Healthcare Reform Bill Tax Implications
As tax season 2013 looms on the verge for all americans, I will be the first person to admit I am not a tax person. As I analyze various portions of the affordable care act aka obamacare here is my take on the top 10 tax implications. Its still unknown the massive impact it will have on the United States tax system, and how the IRS will follow-up with individuals regarding fines. On June 29th But most individuals want to know what are the Health Care Reform Bill Tax Implications?

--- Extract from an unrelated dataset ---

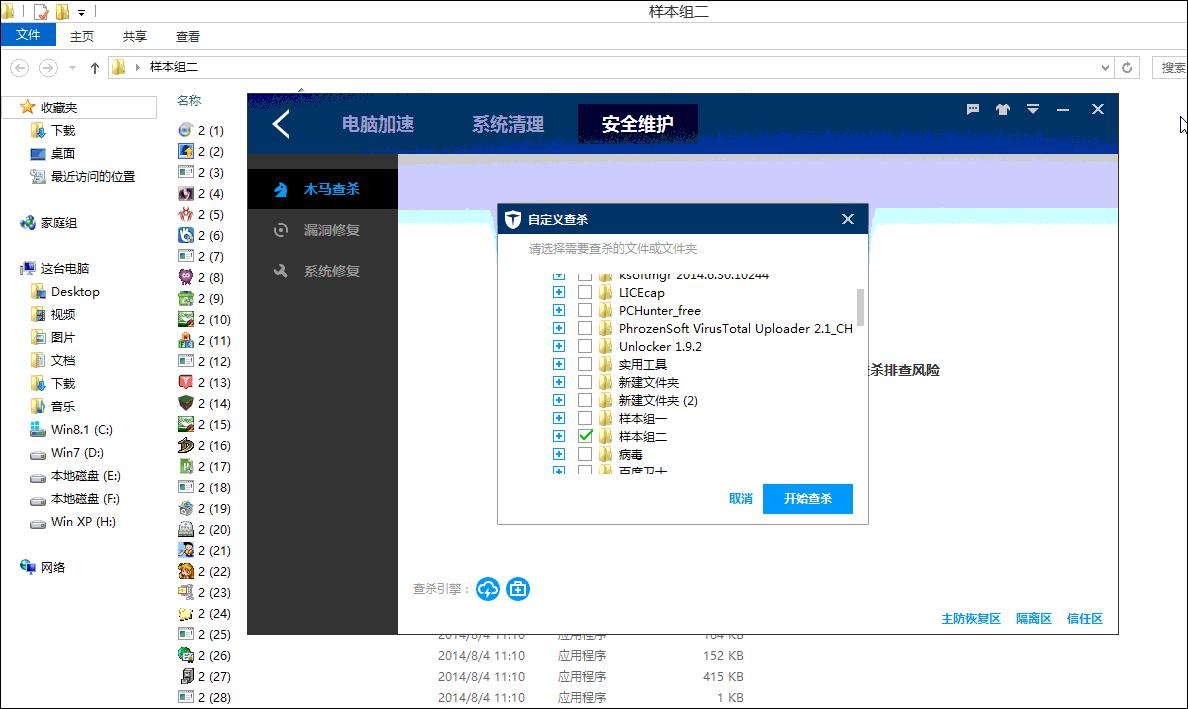Switch to the 系统清理 tab
Viewport: 1188px width, 709px height.
[x=508, y=124]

The Affordable Care Act, was upheld through the US Supreme court. The Courts decision was based on the individual mandate being a tax penalty, which allowed the federal government to administer the mandate, even though Medicaid Expansion was left to the states. The most contentious part of the The Healthcare Reform Bill was upheld By a vote of 5-4, The court specifically stated the requirement to buy health insurance can not be mandated by the federal government, and the government does not have the right to force citizens to purchase a product, especially across state lines. However the federal government does have the right to levy taxes, and as such chief Justice Roberts made the deciding vote, crossing party lines to uphold the Affordable Care Act, Obamacare as the law of the land, and for the time being limiting future federal court actions by the states. The remain justices vote 4-4 between upholding and striking down the Affordable Care Act
The Affordable care act goals of insuring an additional 25 million Americans will be accomplished through mainly two avenues. 1) Medicaid Expansion which was deemed to be a states choice by the Supremes, and the Individual mandate, which requires everyone to either have health insurance through an employer, private exchange or pay a Health Insurance Tax The penalty will be phased through 2016. Eventhough the Affordable Care Act invites individuals to purchase health insurance if they do not, a fee will be assessed, by the IRS
I logged onto the IRS website to see what they’re take is on these provisions, and the latest update regarding tax fines for the Affordable Care Act, here is what I have so far. This is a truncated list, Please free to log on to the IRS site yourself for a full explanation on these key provisions, maybe you can give me some further details on what they mean. Below are 10 Tax provisions, that will ultimate effect you financially.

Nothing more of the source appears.